Right colon cancer, Mesocolic excision


Background: The purpose of this study was to compare between laparoscopic and open complete mesocolic excision (CME) with central vascular ligation (CVL) in right colon cancer.

Methods: From January 2016 to December 2018, a prospective cohort study of 60 patients who diagnosed as operable right sided colon cancer was performed. The patients were classified into laparoscopic CME with CVL and open CME with CVL groups. Demographic variables, comorbidities, tumor location, intraoperative parameters, duration of hospital study, histopathological findings, postoperative complications and follow up data were compared between the two groups. Demographic variables included age and sex distribution. Intraoperative parameters included incision length, operative time and operative blood loss.

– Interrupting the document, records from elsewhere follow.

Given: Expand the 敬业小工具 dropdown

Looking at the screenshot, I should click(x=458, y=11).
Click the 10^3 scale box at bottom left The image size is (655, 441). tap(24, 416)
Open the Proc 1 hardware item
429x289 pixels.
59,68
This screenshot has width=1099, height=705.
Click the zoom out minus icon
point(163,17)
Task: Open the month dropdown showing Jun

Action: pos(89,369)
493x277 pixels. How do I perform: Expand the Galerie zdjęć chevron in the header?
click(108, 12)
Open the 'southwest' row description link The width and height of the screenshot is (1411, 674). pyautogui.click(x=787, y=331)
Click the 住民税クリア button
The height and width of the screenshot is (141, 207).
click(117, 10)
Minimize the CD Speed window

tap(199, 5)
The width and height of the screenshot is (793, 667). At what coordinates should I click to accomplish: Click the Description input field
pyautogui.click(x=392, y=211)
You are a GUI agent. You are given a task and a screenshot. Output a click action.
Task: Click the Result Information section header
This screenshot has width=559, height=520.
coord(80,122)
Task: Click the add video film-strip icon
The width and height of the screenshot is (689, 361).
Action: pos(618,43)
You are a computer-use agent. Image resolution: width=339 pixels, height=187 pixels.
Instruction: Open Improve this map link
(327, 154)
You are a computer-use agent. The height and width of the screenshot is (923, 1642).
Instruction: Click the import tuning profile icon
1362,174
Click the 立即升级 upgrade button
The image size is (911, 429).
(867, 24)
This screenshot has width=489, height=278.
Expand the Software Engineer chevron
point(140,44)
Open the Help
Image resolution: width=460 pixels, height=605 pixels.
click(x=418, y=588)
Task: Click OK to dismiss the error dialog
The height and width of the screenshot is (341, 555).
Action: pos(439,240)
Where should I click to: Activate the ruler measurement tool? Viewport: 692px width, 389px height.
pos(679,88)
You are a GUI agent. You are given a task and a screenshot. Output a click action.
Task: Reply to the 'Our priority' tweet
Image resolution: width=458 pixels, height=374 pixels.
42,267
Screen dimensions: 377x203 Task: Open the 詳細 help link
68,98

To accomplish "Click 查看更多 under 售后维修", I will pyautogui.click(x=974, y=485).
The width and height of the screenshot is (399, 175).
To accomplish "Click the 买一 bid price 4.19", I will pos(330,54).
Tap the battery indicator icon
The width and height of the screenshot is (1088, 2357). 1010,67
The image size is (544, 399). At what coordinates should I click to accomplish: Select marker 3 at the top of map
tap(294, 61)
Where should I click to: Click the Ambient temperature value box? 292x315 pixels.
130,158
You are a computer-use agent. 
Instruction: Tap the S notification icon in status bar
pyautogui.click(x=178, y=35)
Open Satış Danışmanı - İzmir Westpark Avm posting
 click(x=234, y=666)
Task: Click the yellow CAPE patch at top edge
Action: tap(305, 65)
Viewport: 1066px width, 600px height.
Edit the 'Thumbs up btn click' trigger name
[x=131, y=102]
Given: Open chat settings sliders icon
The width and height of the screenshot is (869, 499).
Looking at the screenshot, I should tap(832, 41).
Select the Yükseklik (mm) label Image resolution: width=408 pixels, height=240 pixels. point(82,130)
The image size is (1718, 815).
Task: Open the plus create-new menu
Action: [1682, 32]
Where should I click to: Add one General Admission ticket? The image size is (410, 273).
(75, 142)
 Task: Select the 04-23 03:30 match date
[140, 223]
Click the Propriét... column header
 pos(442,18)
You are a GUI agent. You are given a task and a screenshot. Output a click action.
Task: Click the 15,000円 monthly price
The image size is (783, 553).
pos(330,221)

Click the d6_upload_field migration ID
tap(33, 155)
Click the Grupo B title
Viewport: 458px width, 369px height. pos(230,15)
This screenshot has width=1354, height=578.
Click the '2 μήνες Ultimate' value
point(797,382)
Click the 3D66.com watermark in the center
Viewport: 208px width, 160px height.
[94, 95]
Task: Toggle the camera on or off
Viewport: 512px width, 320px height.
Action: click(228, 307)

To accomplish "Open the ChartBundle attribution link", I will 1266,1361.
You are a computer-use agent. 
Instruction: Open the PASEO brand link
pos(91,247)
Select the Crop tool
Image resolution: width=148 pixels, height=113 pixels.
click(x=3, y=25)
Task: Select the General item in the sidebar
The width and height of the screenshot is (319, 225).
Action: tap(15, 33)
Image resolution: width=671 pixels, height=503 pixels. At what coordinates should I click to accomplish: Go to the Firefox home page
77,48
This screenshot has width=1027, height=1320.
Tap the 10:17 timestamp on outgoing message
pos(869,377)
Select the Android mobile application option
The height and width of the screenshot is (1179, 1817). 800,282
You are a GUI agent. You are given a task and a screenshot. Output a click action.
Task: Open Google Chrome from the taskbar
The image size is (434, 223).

Results: 60 patients were selected in this study. Both groups were the same in the age and sex distribution, potential comorbidities and tumor location. Patients in the Laparoscopic CME with CVL group had shorter incision lengths, longer operative times, less operative blood loss, shorter hospital stay, less number of retrieved  lymph nodes , the same TNM (tumor nodes metastasis) classifications, similar histopathological findings and comparable incidence of postoperative complications.

Conclusions: Laparoscopic CME with CVL procedure is a safe, valid and feasible surgical method for right colon cancers.